* [Exercise requirements]:
Rewrite the material from the line containing "Screen dimensions: 800x392" through the line containing "coord(938,697)" as a Markdown table with the columns Row and Line, where Row numbers each line and Line holds its text. Skip blank lines and include only that stretch.

Click-target data:
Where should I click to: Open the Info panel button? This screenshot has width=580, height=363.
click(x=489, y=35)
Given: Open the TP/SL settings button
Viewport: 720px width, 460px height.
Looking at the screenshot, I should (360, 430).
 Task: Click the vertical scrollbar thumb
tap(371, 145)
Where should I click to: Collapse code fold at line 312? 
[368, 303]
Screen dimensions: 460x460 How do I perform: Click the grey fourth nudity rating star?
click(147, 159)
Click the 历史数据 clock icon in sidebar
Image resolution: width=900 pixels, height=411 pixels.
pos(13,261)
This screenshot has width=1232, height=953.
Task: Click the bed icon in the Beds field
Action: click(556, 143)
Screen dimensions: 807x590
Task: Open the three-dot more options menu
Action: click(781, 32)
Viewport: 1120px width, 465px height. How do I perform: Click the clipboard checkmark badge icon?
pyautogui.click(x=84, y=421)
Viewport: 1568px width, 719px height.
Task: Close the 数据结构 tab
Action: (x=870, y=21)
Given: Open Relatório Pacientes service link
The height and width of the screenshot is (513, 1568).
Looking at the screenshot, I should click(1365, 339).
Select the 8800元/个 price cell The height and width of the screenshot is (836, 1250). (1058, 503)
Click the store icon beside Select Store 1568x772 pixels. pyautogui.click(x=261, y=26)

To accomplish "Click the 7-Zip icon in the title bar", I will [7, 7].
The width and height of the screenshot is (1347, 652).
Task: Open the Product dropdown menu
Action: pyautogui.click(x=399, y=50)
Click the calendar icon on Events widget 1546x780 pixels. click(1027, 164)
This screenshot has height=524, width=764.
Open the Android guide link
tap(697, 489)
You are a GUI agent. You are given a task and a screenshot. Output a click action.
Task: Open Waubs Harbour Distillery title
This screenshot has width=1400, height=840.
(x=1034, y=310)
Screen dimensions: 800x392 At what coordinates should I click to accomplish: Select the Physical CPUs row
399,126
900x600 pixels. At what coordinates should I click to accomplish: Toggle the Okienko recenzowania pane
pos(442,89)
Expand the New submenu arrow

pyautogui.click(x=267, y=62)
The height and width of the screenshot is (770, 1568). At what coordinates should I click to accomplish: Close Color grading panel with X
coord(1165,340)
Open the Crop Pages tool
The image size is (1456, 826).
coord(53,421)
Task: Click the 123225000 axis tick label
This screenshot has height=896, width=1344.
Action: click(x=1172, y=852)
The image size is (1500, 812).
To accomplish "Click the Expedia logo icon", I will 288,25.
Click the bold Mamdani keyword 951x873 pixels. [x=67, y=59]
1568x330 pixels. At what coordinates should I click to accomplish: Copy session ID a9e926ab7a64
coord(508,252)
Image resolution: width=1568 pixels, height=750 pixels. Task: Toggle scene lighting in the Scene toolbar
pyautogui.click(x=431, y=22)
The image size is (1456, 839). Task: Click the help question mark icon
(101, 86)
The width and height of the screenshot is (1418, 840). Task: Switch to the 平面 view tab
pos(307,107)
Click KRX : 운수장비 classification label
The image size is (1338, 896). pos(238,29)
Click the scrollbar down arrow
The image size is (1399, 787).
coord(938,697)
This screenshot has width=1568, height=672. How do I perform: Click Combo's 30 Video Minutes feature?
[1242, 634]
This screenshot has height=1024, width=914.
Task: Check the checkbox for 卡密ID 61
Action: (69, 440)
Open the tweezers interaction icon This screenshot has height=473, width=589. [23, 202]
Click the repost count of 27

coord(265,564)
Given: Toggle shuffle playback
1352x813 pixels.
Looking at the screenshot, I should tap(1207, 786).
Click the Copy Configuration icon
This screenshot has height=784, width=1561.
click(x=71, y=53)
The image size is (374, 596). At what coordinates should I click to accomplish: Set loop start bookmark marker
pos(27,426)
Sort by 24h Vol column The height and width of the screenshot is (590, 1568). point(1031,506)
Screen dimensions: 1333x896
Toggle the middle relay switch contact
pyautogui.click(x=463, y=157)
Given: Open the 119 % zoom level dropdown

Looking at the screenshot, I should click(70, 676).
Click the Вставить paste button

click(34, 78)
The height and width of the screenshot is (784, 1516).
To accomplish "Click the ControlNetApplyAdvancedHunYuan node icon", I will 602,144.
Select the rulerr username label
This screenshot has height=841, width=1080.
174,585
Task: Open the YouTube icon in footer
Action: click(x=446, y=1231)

* [Exercise solution]:
| Row | Line |
|---|---|
| 1 | Screen dimensions: 800x392 At what coordinates should I click to accomplish: Select the Physical CPUs row |
| 2 | 399,126 |
| 3 | 900x600 pixels. At what coordinates should I click to accomplish: Toggle the Okienko recenzowania pane |
| 4 | pos(442,89) |
| 5 | Expand the New submenu arrow |
| 6 | pyautogui.click(x=267, y=62) |
| 7 | The height and width of the screenshot is (770, 1568). At what coordinates should I click to accomplish: Close Color grading panel with X |
| 8 | coord(1165,340) |
| 9 | Open the Crop Pages tool |
| 10 | The image size is (1456, 826). |
| 11 | coord(53,421) |
| 12 | Task: Click the 123225000 axis tick label |
| 13 | This screenshot has height=896, width=1344. |
| 14 | Action: click(x=1172, y=852) |
| 15 | The image size is (1500, 812). |
| 16 | To accomplish "Click the Expedia logo icon", I will 288,25. |
| 17 | Click the bold Mamdani keyword 951x873 pixels. [x=67, y=59] |
| 18 | 1568x330 pixels. At what coordinates should I click to accomplish: Copy session ID a9e926ab7a64 |
| 19 | coord(508,252) |
| 20 | Image resolution: width=1568 pixels, height=750 pixels. Task: Toggle scene lighting in the Scene toolbar |
| 21 | pyautogui.click(x=431, y=22) |
| 22 | The image size is (1456, 839). Task: Click the help question mark icon |
| 23 | (101, 86) |
| 24 | The width and height of the screenshot is (1418, 840). Task: Switch to the 平面 view tab |
| 25 | pos(307,107) |
| 26 | Click KRX : 운수장비 classification label |
| 27 | The image size is (1338, 896). pos(238,29) |
| 28 | Click the scrollbar down arrow |
| 29 | The image size is (1399, 787). |
| 30 | coord(938,697) |